**Problem statement**
Among the lines of the records, please find those that contain the word "list" and copy them.

[Opening Supplied records section]

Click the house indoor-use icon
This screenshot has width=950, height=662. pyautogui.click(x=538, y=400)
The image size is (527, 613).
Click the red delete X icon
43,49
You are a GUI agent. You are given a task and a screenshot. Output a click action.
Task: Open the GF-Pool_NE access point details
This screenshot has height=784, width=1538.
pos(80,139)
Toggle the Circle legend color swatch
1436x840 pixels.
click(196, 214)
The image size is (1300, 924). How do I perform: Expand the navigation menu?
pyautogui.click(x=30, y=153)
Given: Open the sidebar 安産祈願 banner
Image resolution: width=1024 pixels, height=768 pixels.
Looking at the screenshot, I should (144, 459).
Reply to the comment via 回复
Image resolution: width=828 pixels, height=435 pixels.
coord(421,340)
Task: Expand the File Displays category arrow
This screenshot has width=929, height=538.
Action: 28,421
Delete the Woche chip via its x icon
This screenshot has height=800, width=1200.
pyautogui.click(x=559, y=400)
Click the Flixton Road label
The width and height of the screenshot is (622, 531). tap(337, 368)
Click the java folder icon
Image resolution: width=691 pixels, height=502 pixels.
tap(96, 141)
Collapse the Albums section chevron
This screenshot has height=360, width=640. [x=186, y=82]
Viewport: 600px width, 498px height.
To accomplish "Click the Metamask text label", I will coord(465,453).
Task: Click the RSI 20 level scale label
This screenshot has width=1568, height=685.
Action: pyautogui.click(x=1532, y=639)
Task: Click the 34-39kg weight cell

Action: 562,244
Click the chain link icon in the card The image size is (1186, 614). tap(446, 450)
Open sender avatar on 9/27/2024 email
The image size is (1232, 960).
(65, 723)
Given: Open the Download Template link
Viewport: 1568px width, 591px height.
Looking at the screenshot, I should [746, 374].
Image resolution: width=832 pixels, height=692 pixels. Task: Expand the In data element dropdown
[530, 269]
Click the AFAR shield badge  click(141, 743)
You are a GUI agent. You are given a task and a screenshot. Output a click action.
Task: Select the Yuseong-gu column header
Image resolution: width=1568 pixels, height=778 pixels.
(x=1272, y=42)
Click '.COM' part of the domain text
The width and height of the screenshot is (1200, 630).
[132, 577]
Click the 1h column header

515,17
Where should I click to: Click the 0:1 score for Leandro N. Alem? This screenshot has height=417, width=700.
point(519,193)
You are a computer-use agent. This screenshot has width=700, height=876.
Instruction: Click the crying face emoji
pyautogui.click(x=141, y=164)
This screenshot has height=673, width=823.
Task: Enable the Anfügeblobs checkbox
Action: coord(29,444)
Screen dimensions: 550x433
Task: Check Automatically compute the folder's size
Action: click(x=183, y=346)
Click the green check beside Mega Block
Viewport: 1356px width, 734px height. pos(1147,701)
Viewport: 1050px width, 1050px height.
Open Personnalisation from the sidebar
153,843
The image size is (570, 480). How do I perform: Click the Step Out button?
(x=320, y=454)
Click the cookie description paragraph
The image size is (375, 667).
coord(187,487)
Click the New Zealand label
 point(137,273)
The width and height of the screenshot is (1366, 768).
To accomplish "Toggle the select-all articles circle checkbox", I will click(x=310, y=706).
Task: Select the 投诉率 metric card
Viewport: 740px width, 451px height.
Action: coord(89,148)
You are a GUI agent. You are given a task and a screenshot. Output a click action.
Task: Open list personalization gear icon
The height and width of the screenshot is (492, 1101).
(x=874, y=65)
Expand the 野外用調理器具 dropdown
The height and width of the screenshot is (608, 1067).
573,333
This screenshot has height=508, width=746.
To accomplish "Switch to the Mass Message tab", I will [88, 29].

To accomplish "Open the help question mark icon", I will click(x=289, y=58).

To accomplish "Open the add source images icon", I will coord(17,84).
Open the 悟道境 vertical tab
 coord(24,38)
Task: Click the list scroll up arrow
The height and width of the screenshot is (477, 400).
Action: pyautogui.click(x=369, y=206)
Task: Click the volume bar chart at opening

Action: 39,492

[Closing Supplied records section]

**Problem solution**
Task: Open list personalization gear icon
Task: Click the list scroll up arrow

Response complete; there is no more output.